Data Mining, Quant, Statistics, Computer Science: Jobs, Resumes, Directory

Precision Recruiting

Data Mining

Contest

Math Jobs

Site Map

[ Home ]

[ Finance ]

[ Web Audit ]

[ Consulting ]

These are difficult mathematical questions. They are arising from real applications such as fraud detection, arbitrage and scoring systems. If you have interesting answers to any questions, feel free to email us your comments or solution. The best answers will be published here. Companies and Organizations interested in submitting problems should E-mail us.

Scorecards: Logistic, Ridge and Logic Regression

In the context of credit scoring, one tries to develop a predictive model using a regression formula such as Y = Σ w_i R_i, where Y is the logarithm of odds ratio (fraud vs. non fraud). In a different but related framework, we are dealing with a logistic regression where Y is binary, e.g. Y = 1 means fraudulent transaction, Y = 0 means non fraudulent. The variables R_i, also referred to as fraud rules, are binary flags, e.g.

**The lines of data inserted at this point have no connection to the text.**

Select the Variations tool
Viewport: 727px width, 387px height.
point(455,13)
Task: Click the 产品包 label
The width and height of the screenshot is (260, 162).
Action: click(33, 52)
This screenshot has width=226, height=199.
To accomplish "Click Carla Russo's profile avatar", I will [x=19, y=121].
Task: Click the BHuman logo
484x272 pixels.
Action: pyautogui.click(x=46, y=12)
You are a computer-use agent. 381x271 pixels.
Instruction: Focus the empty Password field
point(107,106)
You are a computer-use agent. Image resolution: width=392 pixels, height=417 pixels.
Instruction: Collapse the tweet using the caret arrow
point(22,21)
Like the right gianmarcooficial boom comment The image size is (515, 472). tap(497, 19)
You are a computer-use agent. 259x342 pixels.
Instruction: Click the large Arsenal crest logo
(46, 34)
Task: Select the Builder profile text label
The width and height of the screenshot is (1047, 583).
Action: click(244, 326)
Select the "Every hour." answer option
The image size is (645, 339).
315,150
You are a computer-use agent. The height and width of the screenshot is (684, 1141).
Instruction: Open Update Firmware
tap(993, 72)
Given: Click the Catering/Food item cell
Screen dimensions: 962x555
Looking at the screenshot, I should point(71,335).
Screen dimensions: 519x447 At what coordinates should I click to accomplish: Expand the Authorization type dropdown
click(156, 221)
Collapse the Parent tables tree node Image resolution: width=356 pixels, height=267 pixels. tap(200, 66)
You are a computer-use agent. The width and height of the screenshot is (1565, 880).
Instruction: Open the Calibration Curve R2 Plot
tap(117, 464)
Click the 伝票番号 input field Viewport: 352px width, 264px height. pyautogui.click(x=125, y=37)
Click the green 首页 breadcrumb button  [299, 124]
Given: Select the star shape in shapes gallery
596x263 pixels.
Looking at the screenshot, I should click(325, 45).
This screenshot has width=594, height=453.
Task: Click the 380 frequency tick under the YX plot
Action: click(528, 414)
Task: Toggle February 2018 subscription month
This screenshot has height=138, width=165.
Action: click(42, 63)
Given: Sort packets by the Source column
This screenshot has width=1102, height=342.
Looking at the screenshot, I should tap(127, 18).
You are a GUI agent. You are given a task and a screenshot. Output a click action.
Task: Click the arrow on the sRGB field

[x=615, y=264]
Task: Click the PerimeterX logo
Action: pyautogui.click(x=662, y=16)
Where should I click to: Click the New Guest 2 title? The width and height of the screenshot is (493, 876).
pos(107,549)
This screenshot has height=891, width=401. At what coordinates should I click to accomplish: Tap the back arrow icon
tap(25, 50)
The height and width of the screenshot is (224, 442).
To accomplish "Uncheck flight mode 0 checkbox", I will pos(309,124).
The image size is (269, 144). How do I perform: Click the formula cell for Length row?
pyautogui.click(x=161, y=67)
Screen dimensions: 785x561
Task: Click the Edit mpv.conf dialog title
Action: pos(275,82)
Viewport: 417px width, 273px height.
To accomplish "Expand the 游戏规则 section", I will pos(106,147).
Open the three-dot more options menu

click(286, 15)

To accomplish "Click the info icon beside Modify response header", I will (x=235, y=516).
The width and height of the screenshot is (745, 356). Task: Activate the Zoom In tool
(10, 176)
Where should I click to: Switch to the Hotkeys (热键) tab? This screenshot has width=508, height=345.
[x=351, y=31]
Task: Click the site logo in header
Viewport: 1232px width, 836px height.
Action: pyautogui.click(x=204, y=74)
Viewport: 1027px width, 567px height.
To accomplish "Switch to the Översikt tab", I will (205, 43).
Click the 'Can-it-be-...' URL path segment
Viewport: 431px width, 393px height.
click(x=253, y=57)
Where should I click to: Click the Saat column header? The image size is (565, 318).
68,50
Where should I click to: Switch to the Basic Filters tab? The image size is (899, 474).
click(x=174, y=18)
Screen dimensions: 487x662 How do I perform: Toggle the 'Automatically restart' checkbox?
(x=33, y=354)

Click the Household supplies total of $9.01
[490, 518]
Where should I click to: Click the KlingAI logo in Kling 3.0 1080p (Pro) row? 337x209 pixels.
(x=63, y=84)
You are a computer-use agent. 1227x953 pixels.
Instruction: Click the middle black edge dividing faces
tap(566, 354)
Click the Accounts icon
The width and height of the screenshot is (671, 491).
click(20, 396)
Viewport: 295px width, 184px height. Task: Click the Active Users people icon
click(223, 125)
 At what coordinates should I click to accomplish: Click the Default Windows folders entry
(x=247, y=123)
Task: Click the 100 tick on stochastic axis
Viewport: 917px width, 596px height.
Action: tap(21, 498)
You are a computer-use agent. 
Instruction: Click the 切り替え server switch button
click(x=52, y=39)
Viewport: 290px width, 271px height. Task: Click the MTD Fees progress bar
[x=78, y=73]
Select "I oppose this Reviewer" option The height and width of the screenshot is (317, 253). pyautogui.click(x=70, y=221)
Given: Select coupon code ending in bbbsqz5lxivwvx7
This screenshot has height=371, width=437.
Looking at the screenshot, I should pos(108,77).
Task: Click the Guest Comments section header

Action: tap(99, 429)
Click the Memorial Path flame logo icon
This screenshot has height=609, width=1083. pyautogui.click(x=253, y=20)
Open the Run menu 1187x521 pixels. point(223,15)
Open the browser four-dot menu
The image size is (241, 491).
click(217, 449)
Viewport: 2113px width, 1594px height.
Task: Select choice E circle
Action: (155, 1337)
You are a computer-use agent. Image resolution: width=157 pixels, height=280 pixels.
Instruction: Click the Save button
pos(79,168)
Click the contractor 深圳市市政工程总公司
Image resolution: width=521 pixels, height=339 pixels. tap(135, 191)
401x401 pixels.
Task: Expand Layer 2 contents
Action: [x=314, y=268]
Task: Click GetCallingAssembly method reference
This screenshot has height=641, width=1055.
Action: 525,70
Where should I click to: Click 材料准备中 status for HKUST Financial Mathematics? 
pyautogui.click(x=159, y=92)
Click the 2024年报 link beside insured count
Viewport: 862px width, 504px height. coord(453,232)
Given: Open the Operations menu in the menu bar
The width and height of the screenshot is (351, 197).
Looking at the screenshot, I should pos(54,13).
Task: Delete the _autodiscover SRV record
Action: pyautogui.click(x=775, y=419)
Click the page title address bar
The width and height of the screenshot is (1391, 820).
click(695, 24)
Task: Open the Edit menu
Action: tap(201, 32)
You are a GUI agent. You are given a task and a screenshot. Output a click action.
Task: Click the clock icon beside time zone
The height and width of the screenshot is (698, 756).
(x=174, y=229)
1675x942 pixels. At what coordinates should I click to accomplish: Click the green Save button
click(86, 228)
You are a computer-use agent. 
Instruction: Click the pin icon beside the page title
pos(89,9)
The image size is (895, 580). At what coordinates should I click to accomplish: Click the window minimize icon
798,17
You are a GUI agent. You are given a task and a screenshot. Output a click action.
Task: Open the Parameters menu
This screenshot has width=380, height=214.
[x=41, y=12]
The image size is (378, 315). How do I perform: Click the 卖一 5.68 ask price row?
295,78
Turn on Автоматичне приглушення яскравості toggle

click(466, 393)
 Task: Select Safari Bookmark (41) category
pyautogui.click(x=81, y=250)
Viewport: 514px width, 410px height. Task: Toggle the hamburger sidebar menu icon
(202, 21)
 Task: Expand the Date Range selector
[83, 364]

high dollar amount transaction
high risk country
high risk merchant category

This is the first order model. The second order model involves cross products R_i x R_j to correct for rule interactions. The purpose of this question is to how best compute the regression coefficients w_i, also referred to as rule weights. The issue is that rules substantially overlap, making the regression approach highly unstable. One approach consists of constraining the weights, forcing them to be binary (0/1) or to be of the same sign as the correlation between the associated rule and the dependent variable Y. This approach is related to ridge regression. We are wondering what are the best solutions and software to handle this problem, given the fact that the variables are binary.
Note that when the weights are binary, this is a typical combinatorial optimization problem. When the weights are constrained to be linearly independent over the set of integer numbers, then each Σ w_i R_i (sometimes called unscaled score) corresponds to one unique combination of rules. It also uniquely represents a final node of the underlying decision tree defined by the rules.
Contributions:

From Mark Hansen:
When the rules are binary, the problem is known as logic regression.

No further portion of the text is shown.